No announcement yet.

Find the source of a "Viral SSID"?

  • Filter
  • Time
  • Show
Clear All
new posts

  • Find the source of a "Viral SSID"?


    We have a wireless network in our building there are 2 Cisco 1240's a Cisco 1100 series, and 3 Linksys WAP54g's

    We have about 15-20 laptops at any given time in the building doing whatever laptops do...Sitting at my desk, I can see a "Free Internet Access" which is "On Demand".

    Using net stumbler that ssid doesn't exist but the microsoft zero wireless config shows it loud and clear.

    From what I have read online I think that it may be a virus/trojen somewhere in my network, how do I find the souce?

    I have used wireshark a little bit in the past, I think that it may be a good tool for the job. Could I setup a filter looking for a specific type of protocol to try and find the source IP or mac address?

  • #2
    Re: Find the source of a "Viral SSID"?
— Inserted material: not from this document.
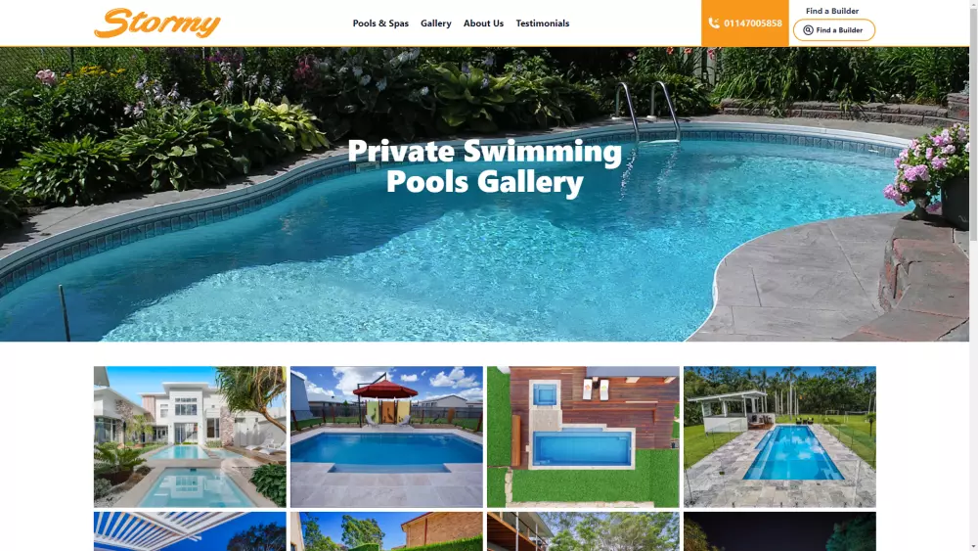978x551 pixels.
Task: Open the red umbrella pool photo
Action: 386,436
    do any other networks show up in netstumbler?
    are comfortable connecting to the rouge SSID?
    "...if I turn out to be particularly clear, you've probably misunderstood what I've said” - Alan Greenspan


    • #3
      Re: Find the source of a "Viral SSID"?

      Every thing looks normal with net stumbler. I have 3 ssid's that I can see from my desk and they all show up and look fine.

      I have attempted to connect to the rouge ssid, nothing happens. I also had wireshark monitor my wireless adapter at the same time and nothing happened.


      • #4
        Re: Find the source of a "Viral SSID"?

        Well the "viral" ssid dissappeared, so I am thinking that it was a laptop from one of our vendors or suppliers that was in the building yesterday.

        If anybody has suggestions for tracking down the source of one of the rough ssid's please don't be afraid to share even though my problem went away.